Other economists who have been working to develop models that reflect the workings of the financial sector more accurately, like Steve Keen, have come to similar conclusions: that the current mainstream models, which serve as the basis for policy, present a fairy-tale story of economies that right themselves on their own, when in fact loans play a major, direct role in creating instability. It's not an exaggeration to depict the continued reliance on known-to-be-fatally-flawed tools as malpractice.
By Zoltan Jakab, Senior Economist at the Research Department, IMF, and Michael Kumhof, Senior Research Advisor at the Research Hub, Bank of England. Originally published at VoxEU
Problems in the banking sector played a seriously damaging role in the Great Recession. In fact, they continue to. This column argues that macroeconomic models were unable to explain the interaction between banks and the macro economy. The problem lies with thinking that banks create loans out of existing resources. Instead, they create new money in the form of loans. Macroeconomists need to reflect this in their models.
Problems in the banking sector played a critical role in triggering and prolonging the Great Recession. Unfortunately, macroeconomic models were initially not ready to provide much support in thinking about the interaction of banks with the macro economy. This has now changed.
However, there remain many unresolved issues (Adrian et al. 2013) including:
• The reasons for the extremely large changes to (and co-movements of) bank assets and bank debt;
• The extent to which the banking sector triggers or amplifies financial and business cycles; and
• The extent to which monetary and macro-prudential policies should lean against the wind in financial markets.
New Research
In our new work, we argue that many of these unresolved issues can be traced back to the fact that virtually all of the newly developed models are based on the highly misleading 'intermediation of loanable funds' theory of banking (Jakab and Kumhof 2015). We argue instead that the correct framework is 'money creation' theory.
In the intermediation of loanable funds model, bank loans represent the intermediation of real savings, or loanable funds, between non-bank savers and non-bank borrowers;
Lending starts with banks collecting deposits of real resources from savers and ends with the lending of those resources to borrowers. The problem with this view is that, in the real world, there are no pre-existing loanable funds, and intermediation of loanable funds-type institutions – which really amount to barter intermediaries in this approach – do not exist.
The key function of banks is the provision of financing, meaning the creation of new monetary purchasing power through loans, for a single agent that is both borrower and depositor.
Specifically, whenever a bank makes a new loan to a non-bank ('customer X'), it creates a new loan entry in the name of customer X on the asset side of its balance sheet, and it simultaneously creates a new and equal-sized deposit entry, also in the name of customer X, on the liability side of its balance sheet.
The bank therefore creates its own funding, deposits, through lending. It does so through a pure bookkeeping transaction that involves no real resources, and that acquires its economic significance through the fact that bank deposits are any modern economy's generally accepted medium of exchange.

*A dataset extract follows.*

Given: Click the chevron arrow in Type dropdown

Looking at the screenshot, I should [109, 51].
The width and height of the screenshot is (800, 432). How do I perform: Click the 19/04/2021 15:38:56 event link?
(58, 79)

The real challengeThis money creation function of banks has been repeatedly described in publications of the world's leading central banks (see McLeay et al. 2014a for an excellent summary). Our paper provides a comprehensive list of supporting citations and detailed explanations based on real-world balance sheet mechanics as to why intermediation of loanable funds-type institutions cannot possibly exist in the real world. What has been much more challenging, however, is the incorporation of these insights into macroeconomic models.
Our paper therefore builds examples of dynamic stochastic general equilibrium models with money creation banks, and then contrasts their predictions with those of otherwise identical money creation models. Figure 1 shows the simplest possible case of a money creation model, where banks interact with a single representative household. More elaborate money creation model setups with multiple agents are possible, and one of them is studied in the paper.
Figure 1.
The main reason for using money creation models is therefore that they correctly represent the function of banks. But in addition, the empirical predictions of the money creation model are qualitatively much more in line with the data than those of the intermediation of loanable funds model. The data, as documented in our paper, show large jumps in bank lending, pro- or acyclical bank leverage, and quantity rationing of credit during downturns. The model simulations in our paper show that, compared to intermediation of loanable funds models, and following identical shocks, money creation models predict changes in bank lending that are far larger, happen much faster, and have much larger effects on the real economy. Compared to intermediation of loanable funds models, money creation models also predict pro- or acyclical rather than countercyclical bank leverage, and an important role for quantity rationing of credit, rather than an almost exclusive reliance on price rationing, in response to contractionary shocks.
The fundamental reason for these differences is that savings in the intermediation of loanable funds model of banking need to be accumulated through a process of either producing additional resources or foregoing consumption of existing resources, a physical process that by its very nature is gradual and slow. On the other hand, money creation banks that create purchasing power can technically do so instantaneously, because the process does not involve physical resources, but rather the creation of money through the simultaneous expansion of both sides of banks' balance sheets. While money is essential to facilitating purchases and sales of real resources outside the banking system, it is not itself a physical resource, and can be created at near zero cost.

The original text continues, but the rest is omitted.